Biden's Imminent Iran Nuclear Deal Savaged by Israel, GOP

The United States could return to the 2015 nuclear deal with Iran as soon as this week, but not if Israel and the U.S. GOP get their way. The U.S. State Department told Newsweek on Friday a return to the deal could be reached within days.

The Republican leader in the House of Representatives and the leader of Israel have both voiced their opposition to a return of the Obama-era deal.

Israel Prime Minister Naftali Bennett on Sunday said he was concerned about the nuclear deal's pending return, which would include removing Iran's Revolutionary Guard Corps (IRGC) from the U.S. and Israeli list of terrorist groups.

"We are very concerned about the United States' intention to give in to Iran's outrageous demand and remove the IRGC from the list of terrorist organizations," Bennett told members of his cabinet, according to The Times of Israel.

"This is not just an Israeli problem," Bennett continued. "Other countries—allies of the United States in the region—face this organization day in and day out... even now, the IRGC terrorist organization is trying to murder certain Israelis and Americans around the world.

"Unfortunately, there is still determination to sign the nuclear deal with Iran at almost any cost—including saying that the world's largest terrorist organization is not a terrorist organization.
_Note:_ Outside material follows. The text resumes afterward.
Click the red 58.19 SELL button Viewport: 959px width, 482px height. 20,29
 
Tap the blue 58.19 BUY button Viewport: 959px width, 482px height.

This is too high a price."

Republican Kevin McCarthy, who's the GOP House leader, tweeted this weekend that "Biden's Iran Deal" would allow unchecked terrorism from IRGC.

"America gets nothing in Biden's Iran Deal: No serious system to check if the Iranian regime is cheating, No leverage over expanded trade with Russia and China, No safeguards against Iranian terrorism, And nothing to help the Iranian people," McCarthy stated.

Joe Biden
Then-Vice President Joe Biden speaks as he meets with Jewish community leaders at the David Posnack Jewish Community Center to discuss the nuclear deal reached with Iran on September 3, 2015 in Davie, Florida. Photo by Joe Raedle/Getty Images

These statements come just days after the State Department said the nuclear deal agreed upon during the Obama administration could kickstart again.

"There has been significant progress and we are close to a possible deal," a State Department spokesperson told Newsweek. "These are complex negotiations, and we are still working through a number of difficult issues."

These not only include removing the IRGC from the terrorist list, but also the U.S. coming back into compliance with the Joint Comprehensive Plan of Action (JCPOA), which the Biden administration struck with Iran, China, France, Germany, Russia, and the United Kingdom. This happened while Biden was vice president.

The deal was abandoned in 2018 by then-President Donald Trump, which took effect in 2019. Now, the Biden administration hopes to roll it back.

"We can and should reach an understanding on mutual return to full implementation of the JCPOA in the coming days," the State Department spokesperson told Newsweek. "But there is very little time remaining to reach a deal given the pace of Iran's nuclear advances."

Newsweek reached out to the White House for comment.